— start of RECORDED INFORMATION —
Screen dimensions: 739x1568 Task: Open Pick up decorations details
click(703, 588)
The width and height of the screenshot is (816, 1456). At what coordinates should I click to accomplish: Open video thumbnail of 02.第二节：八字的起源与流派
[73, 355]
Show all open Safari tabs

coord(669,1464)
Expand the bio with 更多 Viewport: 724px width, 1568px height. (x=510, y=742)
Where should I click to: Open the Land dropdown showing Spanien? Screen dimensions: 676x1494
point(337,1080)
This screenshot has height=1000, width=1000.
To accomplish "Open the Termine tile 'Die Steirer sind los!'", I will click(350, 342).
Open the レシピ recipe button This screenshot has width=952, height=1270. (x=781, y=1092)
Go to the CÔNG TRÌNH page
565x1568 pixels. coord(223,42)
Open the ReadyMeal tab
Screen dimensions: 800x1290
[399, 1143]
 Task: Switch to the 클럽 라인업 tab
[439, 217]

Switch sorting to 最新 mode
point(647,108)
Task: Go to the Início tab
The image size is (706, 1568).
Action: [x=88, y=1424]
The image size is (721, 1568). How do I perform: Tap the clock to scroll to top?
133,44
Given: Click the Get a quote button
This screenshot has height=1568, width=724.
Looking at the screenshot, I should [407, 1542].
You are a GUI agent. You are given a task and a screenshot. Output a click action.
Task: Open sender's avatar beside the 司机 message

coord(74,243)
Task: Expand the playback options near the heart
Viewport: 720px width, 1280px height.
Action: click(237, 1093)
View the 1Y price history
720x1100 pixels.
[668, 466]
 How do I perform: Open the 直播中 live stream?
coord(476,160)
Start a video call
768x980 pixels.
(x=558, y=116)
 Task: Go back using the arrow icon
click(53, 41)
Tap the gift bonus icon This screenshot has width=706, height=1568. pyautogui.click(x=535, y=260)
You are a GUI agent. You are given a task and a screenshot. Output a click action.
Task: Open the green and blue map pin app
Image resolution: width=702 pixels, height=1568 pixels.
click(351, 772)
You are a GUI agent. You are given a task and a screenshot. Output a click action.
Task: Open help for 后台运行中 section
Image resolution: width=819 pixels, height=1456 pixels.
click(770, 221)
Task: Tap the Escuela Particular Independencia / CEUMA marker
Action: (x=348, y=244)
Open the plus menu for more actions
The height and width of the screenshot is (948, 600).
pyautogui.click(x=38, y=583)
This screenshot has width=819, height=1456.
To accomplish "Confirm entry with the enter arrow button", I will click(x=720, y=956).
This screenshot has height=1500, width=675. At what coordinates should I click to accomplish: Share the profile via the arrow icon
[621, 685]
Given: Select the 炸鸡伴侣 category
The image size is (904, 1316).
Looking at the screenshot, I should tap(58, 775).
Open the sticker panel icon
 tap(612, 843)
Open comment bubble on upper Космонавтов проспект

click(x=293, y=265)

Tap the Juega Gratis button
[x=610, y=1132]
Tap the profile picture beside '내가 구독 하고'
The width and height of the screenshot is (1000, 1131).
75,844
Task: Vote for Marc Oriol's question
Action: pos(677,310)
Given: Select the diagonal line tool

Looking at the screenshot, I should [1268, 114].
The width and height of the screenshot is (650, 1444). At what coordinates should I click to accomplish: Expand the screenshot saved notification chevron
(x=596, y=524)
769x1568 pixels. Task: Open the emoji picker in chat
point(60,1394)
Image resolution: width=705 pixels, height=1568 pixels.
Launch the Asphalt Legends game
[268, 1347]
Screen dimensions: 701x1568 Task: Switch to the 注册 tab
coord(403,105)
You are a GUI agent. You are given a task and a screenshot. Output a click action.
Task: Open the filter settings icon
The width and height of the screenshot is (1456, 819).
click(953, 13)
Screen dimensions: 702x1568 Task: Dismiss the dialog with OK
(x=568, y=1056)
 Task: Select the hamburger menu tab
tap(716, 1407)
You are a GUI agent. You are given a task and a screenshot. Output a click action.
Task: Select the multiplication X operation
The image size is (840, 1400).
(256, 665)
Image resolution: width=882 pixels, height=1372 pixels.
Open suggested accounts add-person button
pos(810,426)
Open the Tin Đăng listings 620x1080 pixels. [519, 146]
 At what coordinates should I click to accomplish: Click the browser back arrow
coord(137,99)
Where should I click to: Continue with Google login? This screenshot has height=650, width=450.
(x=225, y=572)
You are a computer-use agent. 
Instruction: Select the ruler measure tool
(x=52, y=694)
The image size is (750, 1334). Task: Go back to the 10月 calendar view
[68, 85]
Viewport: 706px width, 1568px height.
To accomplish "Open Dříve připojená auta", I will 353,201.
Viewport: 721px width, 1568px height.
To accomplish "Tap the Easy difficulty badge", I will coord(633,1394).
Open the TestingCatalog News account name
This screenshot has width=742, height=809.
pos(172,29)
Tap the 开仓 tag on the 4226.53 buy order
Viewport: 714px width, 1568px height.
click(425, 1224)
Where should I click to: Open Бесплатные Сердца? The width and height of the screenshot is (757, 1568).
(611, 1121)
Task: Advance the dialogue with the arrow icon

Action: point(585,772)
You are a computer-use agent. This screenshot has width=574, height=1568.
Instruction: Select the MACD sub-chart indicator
— end of RECORDED INFORMATION —
> _STATED PROBLEM_
Can you output every item above word for word, with nothing changed?

> _TASK RESPONSE_
Screen dimensions: 739x1568 Task: Open Pick up decorations details
click(703, 588)
The width and height of the screenshot is (816, 1456). At what coordinates should I click to accomplish: Open video thumbnail of 02.第二节：八字的起源与流派
[73, 355]
Show all open Safari tabs

coord(669,1464)
Expand the bio with 更多 Viewport: 724px width, 1568px height. (x=510, y=742)
Where should I click to: Open the Land dropdown showing Spanien? Screen dimensions: 676x1494
point(337,1080)
This screenshot has height=1000, width=1000.
To accomplish "Open the Termine tile 'Die Steirer sind los!'", I will click(350, 342).
Open the レシピ recipe button This screenshot has width=952, height=1270. (x=781, y=1092)
Go to the CÔNG TRÌNH page
565x1568 pixels. coord(223,42)
Open the ReadyMeal tab
Screen dimensions: 800x1290
[399, 1143]
 Task: Switch to the 클럽 라인업 tab
[439, 217]

Switch sorting to 最新 mode
point(647,108)
Task: Go to the Início tab
The image size is (706, 1568).
Action: [x=88, y=1424]
The image size is (721, 1568). How do I perform: Tap the clock to scroll to top?
133,44
Given: Click the Get a quote button
This screenshot has height=1568, width=724.
Looking at the screenshot, I should [407, 1542].
You are a GUI agent. You are given a task and a screenshot. Output a click action.
Task: Open sender's avatar beside the 司机 message

coord(74,243)
Task: Expand the playback options near the heart
Viewport: 720px width, 1280px height.
Action: click(237, 1093)
View the 1Y price history
720x1100 pixels.
[668, 466]
 How do I perform: Open the 直播中 live stream?
coord(476,160)
Start a video call
768x980 pixels.
(x=558, y=116)
 Task: Go back using the arrow icon
click(53, 41)
Tap the gift bonus icon This screenshot has width=706, height=1568. pyautogui.click(x=535, y=260)
You are a GUI agent. You are given a task and a screenshot. Output a click action.
Task: Open the green and blue map pin app
Image resolution: width=702 pixels, height=1568 pixels.
click(351, 772)
You are a GUI agent. You are given a task and a screenshot. Output a click action.
Task: Open help for 后台运行中 section
Image resolution: width=819 pixels, height=1456 pixels.
click(770, 221)
Task: Tap the Escuela Particular Independencia / CEUMA marker
Action: (x=348, y=244)
Open the plus menu for more actions
The height and width of the screenshot is (948, 600).
pyautogui.click(x=38, y=583)
This screenshot has width=819, height=1456.
To accomplish "Confirm entry with the enter arrow button", I will click(x=720, y=956).
This screenshot has height=1500, width=675. At what coordinates should I click to accomplish: Share the profile via the arrow icon
[621, 685]
Given: Select the 炸鸡伴侣 category
The image size is (904, 1316).
Looking at the screenshot, I should tap(58, 775).
Open the sticker panel icon
 tap(612, 843)
Open comment bubble on upper Космонавтов проспект

click(x=293, y=265)

Tap the Juega Gratis button
[x=610, y=1132]
Tap the profile picture beside '내가 구독 하고'
The width and height of the screenshot is (1000, 1131).
75,844
Task: Vote for Marc Oriol's question
Action: pos(677,310)
Given: Select the diagonal line tool

Looking at the screenshot, I should [1268, 114].
The width and height of the screenshot is (650, 1444). At what coordinates should I click to accomplish: Expand the screenshot saved notification chevron
(x=596, y=524)
769x1568 pixels. Task: Open the emoji picker in chat
point(60,1394)
Image resolution: width=705 pixels, height=1568 pixels.
Launch the Asphalt Legends game
[268, 1347]
Screen dimensions: 701x1568 Task: Switch to the 注册 tab
coord(403,105)
You are a GUI agent. You are given a task and a screenshot. Output a click action.
Task: Open the filter settings icon
The width and height of the screenshot is (1456, 819).
click(953, 13)
Screen dimensions: 702x1568 Task: Dismiss the dialog with OK
(x=568, y=1056)
 Task: Select the hamburger menu tab
tap(716, 1407)
You are a GUI agent. You are given a task and a screenshot. Output a click action.
Task: Select the multiplication X operation
The image size is (840, 1400).
(256, 665)
Image resolution: width=882 pixels, height=1372 pixels.
Open suggested accounts add-person button
pos(810,426)
Open the Tin Đăng listings 620x1080 pixels. [519, 146]
 At what coordinates should I click to accomplish: Click the browser back arrow
coord(137,99)
Where should I click to: Continue with Google login? This screenshot has height=650, width=450.
(x=225, y=572)
You are a computer-use agent. 
Instruction: Select the ruler measure tool
(x=52, y=694)
The image size is (750, 1334). Task: Go back to the 10月 calendar view
[68, 85]
Viewport: 706px width, 1568px height.
To accomplish "Open Dříve připojená auta", I will 353,201.
Viewport: 721px width, 1568px height.
To accomplish "Tap the Easy difficulty badge", I will coord(633,1394).
Open the TestingCatalog News account name
This screenshot has width=742, height=809.
pos(172,29)
Tap the 开仓 tag on the 4226.53 buy order
Viewport: 714px width, 1568px height.
click(425, 1224)
Where should I click to: Open Бесплатные Сердца? The width and height of the screenshot is (757, 1568).
(611, 1121)
Task: Advance the dialogue with the arrow icon

Action: point(585,772)
You are a computer-use agent. This screenshot has width=574, height=1568.
Instruction: Select the MACD sub-chart indicator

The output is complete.